26 Want zie, Moronihah had gedacht dat de Lamanieten niet in het midden van het land durfden te komen, maar dat zij de omliggende steden in de grensstreken zouden aanvallen, zoals zij tot dusver hadden gedaan; daarom had Moronihah zijn sterke legers die omliggende landsdelen in de grensstreken laten bezetten.
27 Maar zie, de Lamanieten waren niet bevreesd, zoals hij had gehoopt, maar waren tot in het midden van het land gekomen en hadden de hoofdstad, namelijk de stad Zarahemla, ingenomen, en marcheerden nu door de belangrijkste delen van het land, en slachtten het volk in een grote slachting, zowel mannen, als vrouwen en kinderen, en namen vele steden en vele verschansingen in bezit.
28 Doch toen Moronihah dat bemerkte, zond hij Lehi onmiddellijk met een leger langs een omweg uit om hen te onderscheppen voordat zij het land Overvloed zouden bereiken.
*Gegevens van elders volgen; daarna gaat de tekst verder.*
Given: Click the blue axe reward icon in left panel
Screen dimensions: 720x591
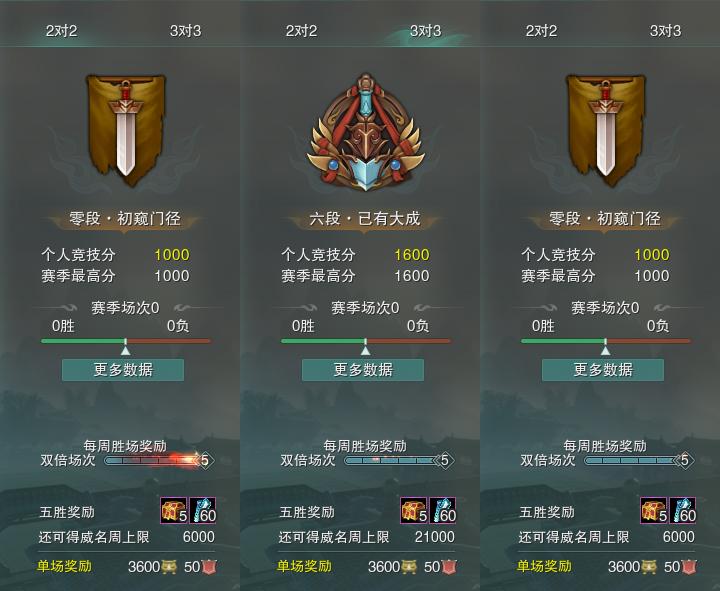Looking at the screenshot, I should pyautogui.click(x=203, y=510).
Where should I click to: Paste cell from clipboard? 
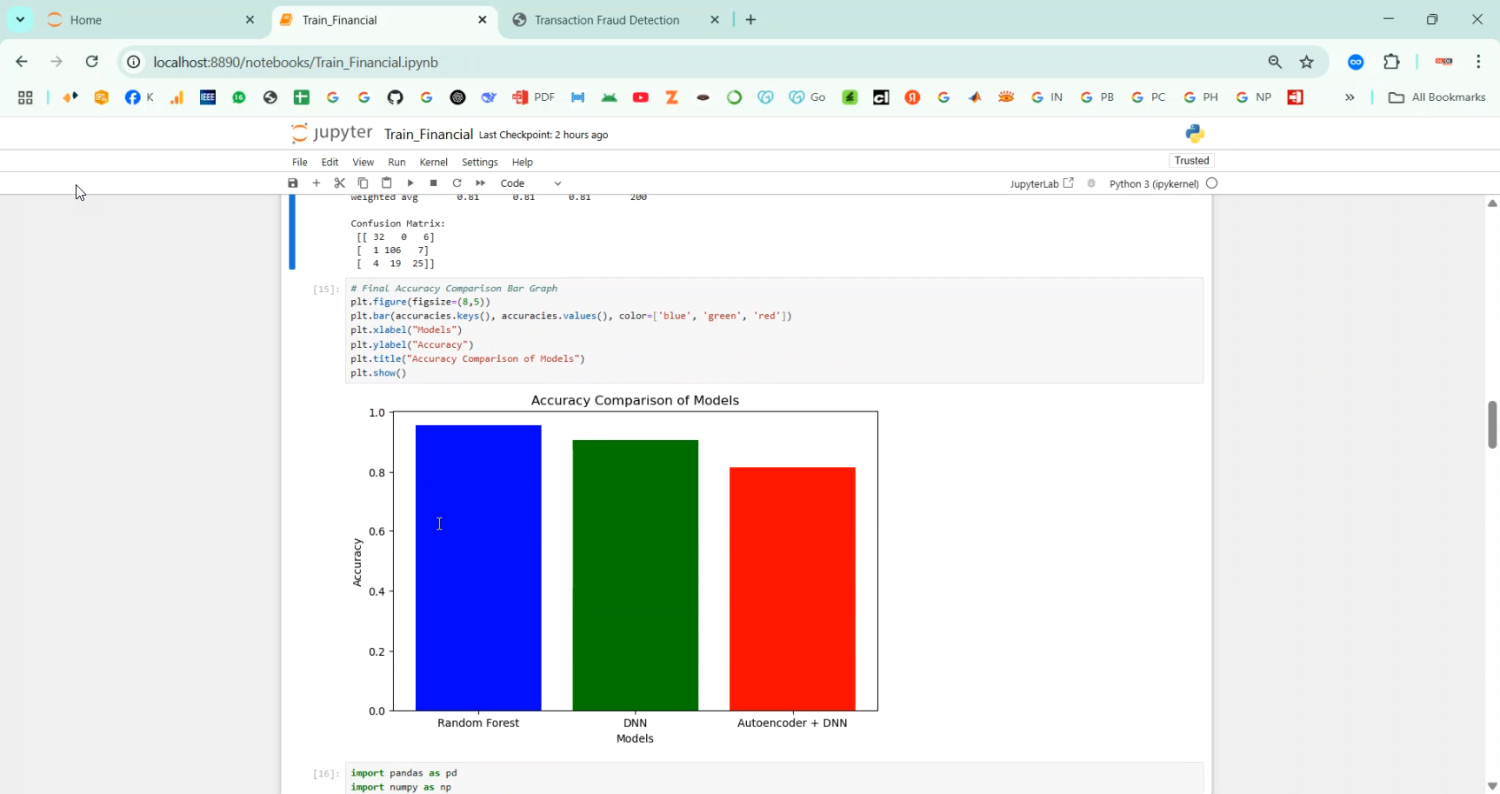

29 En aldus deed hij; en hij onderschepte hen voordat zij het land Overvloed bereikten en bond de strijd met hen aan, zodat zij zich begonnen terug te trekken naar het land Zarahemla.
30 En het geschiedde dat Moronihah hen tijdens hun aftocht onderschepte en de strijd met hen aanbond, zodat het een buitengewoon bloedige strijd werd; ja, velen werden gedood, en onder hen die werden gedood, werd ook Coriantumr aangetroffen.
31 En nu, zie, de Lamanieten konden zich in geen enkele richting terugtrekken, niet naar het noorden, noch naar het zuiden, noch naar het oosten, noch naar het westen, want zij waren aan alle zijden door de Nephieten omsingeld.
32 En aldus had Coriantumr de Lamanieten te midden van de Nephieten gestort, zodat zij in de macht van de Nephieten waren, en hijzelf werd gedood, en de Lamanieten gaven zich over in de handen van de Nephieten.
33 En het geschiedde dat Moronihah de stad Zarahemla wederom in bezit nam en de Lamanieten die waren gevangengenomen in vrede uit het land liet vertrekken.
34 En aldus eindigde het eenenveertigste regeringsjaar van de rechters.